E SE ....THE WORLDS OF IF BILIÕES DE POSSIBILIDADES DE ACORDAR NUM OUTRO MUNDO NUNCA CONCRETIZADAS ALÉM DO PAPEL E SE TODOS OS MUNDOS POSSÍVEIS FOREM IGUAIS??

dimarts, 30 d’agost de 2016

A month later the doors of the automatic shuttle slid across and admitted Jim Channing to the third planet of Phylox Beta. It also disgorged one spaceboat, a clutter of machinery, a thousand tons of strawberry plants and a fully equipped house. While he was still taking in the first glimpse of his future home, the massive doors slammed shut and the giant ship took off smoothly and silently. A moment later it winked into sub-space. He was in business.
The planet possessed only one sizable island—it could hardly be dignified by the name of continent.
The rest was covered by a vast ocean. Still, as Folan had explained, he couldn't really expect anything more—not in the line of an Earth-type, anyway—for the money.
He spent a week figuring out the remote controls that operated the planting machinery. Once it clanked into operation, it worked entirely on its own. He had only to push a few buttons to send it lumbering in new directions and the big island steadily took on a resemblance to a huge strawberry patch while Channing fished and lounged in the sun.
When the galactic trade agent came, the strawberries were waiting for him, neatly piled into a mountain of gleaming cans. He was a friendly, talkative little man, glad to exercise his tongue again after the lonely months in space.
"What are you growing here?" he asked Channing.
"Strawberries."
The friendly smile disappeared. "Every planet in the Galaxy seems to be growing strawberries this year. I can't even give them away."
"But I thought the Ursa Major colonies—"
The little man shook his head. "So does everyone else. There's a million tons of strawberries the colonies can't use headed there already. Now if it was upklin seeds—"
"Upklin seeds?"
The agent looked at him in surprise. "You mean you haven't heard about upklin seeds?"
"No. Not a thing."
"Well, of course, you are a newcomer. It's this new race that's been discovered somewhere in The Sack. They are as rich as all get-out and they have a passion for upklin seeds. Trouble is they can't grow them on local planets and they are offering fancy prices to anybody that can supply them. I paid a thousand credits a bushel for them to your next-door neighbor on the fourth planet last week. Got a hundred bushels."
Channing did a bit of mental arithmetic. A hundred thousand credits for one crop. Whew!
"Could I grow them here?"
The agent shook his head. "You need plenty of soft marsh and a Jupiter-type atmosphere."
Then he had a sudden idea and he spoke long and seriously to Channing, explaining quite a few things that were new to him. Channing was still considering them, staring thoughtfully at the ground, after the little man left.

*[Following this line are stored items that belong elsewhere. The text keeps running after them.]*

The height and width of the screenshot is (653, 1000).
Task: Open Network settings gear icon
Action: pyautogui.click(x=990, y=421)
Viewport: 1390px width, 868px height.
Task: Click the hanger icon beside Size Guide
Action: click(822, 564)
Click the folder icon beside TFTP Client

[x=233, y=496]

Next day Channing took off for the nearest sub-space center and a few hours later he was in Mr. Folan's office at Planet Enterprises, gingerly balancing his cap on his knee. Mr. Folan's sleek head nodded as Channing made his points and when he was finished the executive pressed a buzzer and called for the file.
"You realize, Mr. Channing," he said conversationally, as he turned over the pages, "that what you are asking will be a most expensive undertaking."
"I know that," Channing said eagerly, "but upklin seeds are such a sure-fire proposition that I thought Planet Enterprises might be willing to do the job on a percentage basis."
Mr. Folan wrote some figures on the margin of the folder and considered deeply. "Yes," he said at last, "I think it would work out on a seventy-thirty split."
"Seventy-thirty?"
Mr. Folan inclined his head graciously. "Seventy per cent for Planet Enterprises and thirty for yourself."
Channing said slowly, "That's a bit steep."
In a few brisk words, Mr. Folan showed just why he was an executive of Planet Enterprises, Inc. He gave Channing the figures for transforming the planet's characteristics to those of Jupiter; he told him what acreage of upklin seeds he could grow and the exact profit to be expected. Channing's share should be about one hundred and fifty thousand credits per crop.
Fighting a rearguard battle, Channing said, "Your three hundred and fifty thousand won't look so bad on the balance sheet, either."
Folan reeled off his figures again with practiced glibness. Channing had the sudden suspicion that his proposition wasn't entirely unexpected. But the figures sounded reasonable and he had to admit that Planet Enterprises was risking a great deal of money.
"Then there is the not inconsiderable cost of your own metamorphosis, Mr. Channing," Folan added.
"Huh?" said Channing.
There followed the most excruciating half-hour of Channing's life. Proposition followed explanation, counter-explanation followed counter-proposition. At the end of that time he emerged from the office with a stricken look and a small white card. The blonde receptionist read the look correctly and definitely and finally crossed him off her list.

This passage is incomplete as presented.